Extemporaneous speakers are allowed to use one small note card during their presentation.
Each presentation is called a round. At Beatrice, scores from the three rounds were averaged to determine placings.
Students pick a script for the Oral Interpretation of Drama (OID) competition. No props or costumes are permitted. Character changes are made with changes of voice and demeanor. Superior students are doing "Oz." It is a comic take off of the "Wizard of Oz" and as they work on it from week to week they make changes. Each member of the OID team will have the scrip available to them at waist level in a small black notebook with 5x7 inch sheets of paper. The type size is small – probably nine point Helvetica.
The team's OID presentation is made at least twice during the competition and a third time if they make it to finals.
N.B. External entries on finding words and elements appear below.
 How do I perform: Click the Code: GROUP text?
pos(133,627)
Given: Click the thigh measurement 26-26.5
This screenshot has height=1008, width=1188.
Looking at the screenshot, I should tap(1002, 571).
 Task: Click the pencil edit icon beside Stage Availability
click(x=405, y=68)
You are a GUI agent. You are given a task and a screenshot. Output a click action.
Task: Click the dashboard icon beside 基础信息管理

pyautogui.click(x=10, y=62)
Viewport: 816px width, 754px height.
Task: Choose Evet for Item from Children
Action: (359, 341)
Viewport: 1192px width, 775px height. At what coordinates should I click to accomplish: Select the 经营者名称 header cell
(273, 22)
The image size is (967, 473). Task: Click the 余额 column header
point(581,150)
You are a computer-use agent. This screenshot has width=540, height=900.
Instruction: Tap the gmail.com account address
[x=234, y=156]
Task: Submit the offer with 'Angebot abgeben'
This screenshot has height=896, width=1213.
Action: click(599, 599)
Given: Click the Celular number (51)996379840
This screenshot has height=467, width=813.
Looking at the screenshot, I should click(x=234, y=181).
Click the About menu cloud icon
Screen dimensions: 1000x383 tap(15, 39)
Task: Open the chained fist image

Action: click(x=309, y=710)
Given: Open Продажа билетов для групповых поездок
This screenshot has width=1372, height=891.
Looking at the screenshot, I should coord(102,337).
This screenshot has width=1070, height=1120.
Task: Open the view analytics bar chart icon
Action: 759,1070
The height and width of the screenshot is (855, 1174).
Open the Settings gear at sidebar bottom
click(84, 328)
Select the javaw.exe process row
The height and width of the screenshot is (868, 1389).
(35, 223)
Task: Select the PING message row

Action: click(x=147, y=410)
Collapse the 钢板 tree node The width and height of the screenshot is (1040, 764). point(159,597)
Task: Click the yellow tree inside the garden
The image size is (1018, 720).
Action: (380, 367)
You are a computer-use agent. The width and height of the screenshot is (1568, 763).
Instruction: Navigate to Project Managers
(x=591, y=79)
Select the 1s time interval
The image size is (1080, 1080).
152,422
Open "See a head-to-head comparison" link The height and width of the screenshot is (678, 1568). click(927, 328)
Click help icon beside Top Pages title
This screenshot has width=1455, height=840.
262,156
All OID competitors must be present and ready for all the OID presentations unless they are double entered.
Each school is required to provide a judge for every three students entered into the competition. "That was really hard," Amelia Benjamin, coach, said. "There are not many people comfortable judging speech who are also willing to give up their Saturdays."
Jasmine Gravitt, a Superior graduate, currently residing in Grand Island, and Gary Bartholameau, also from Grand Island, represent Superior as judges this year, along with Amelia.
Since Amelia serves as a judge, she cannot be present for each student's presentation to provide encouragement and support. Thus, the team decided to have captains and co-captains this year. Jayden Simons and Lacey Langer are team captains. Both are experienced speech competitors and are seniors. Co-captains are Luka Benjamin and Cassidy Frey.
"They give advise and help the younger team members," Amelia said. "Speaking can be really scary. Lots of people are scared to speak. So, the captains try to make the competitor comfortable. Plus, captains are responsible for making sure everyone can find where they are supposed to be and to be on time. They will have a map of the school and help with navigation."
Madaline Humphries, a senior, is the team's student manager. At Beatrice, she made sure everyone got lunch and also makes sure someone from Superior is there to watch each member of the team compete.
"Micah Janicek, a freshmen, also helps out," Amelia said. "That was when I have to judge, everyone has the help, encouragement and support they need."
Cassidy Benjamin often contributes to the team as a substitute. Saturday, Ravon Holland, was ill and could not travel with the team. Cassidy stepped in and filled Holland's spot on the OID team. Cassidy also presented a persuasive speech entitled, "High School – not the best years of your life."
In persuasive speaking, she is not allowed to use visuals. She is considering using the same topic and using much of the same script to compete in entertainment. There she would use no script, but could use a visual.
"I am getting comfortable speaking," Cassidy said. "It is very helpful in school and is a way to express how I feel and my personality. It gives me a place. Plus, speech competition has given me friends from other schools. It is so nice to go to speech performances and find 'kindred spirits."
"That's the way I feel about the other coaches too," Amelia added. "It is a community. People are there for you and are supportive of you. You hear students from other schools cheer for you."
Saturday, March 14, the Superior speech team will be performing in their respective events for the Superior community. Luka and Cassidy want the community to attend. It will be just three days before district competition.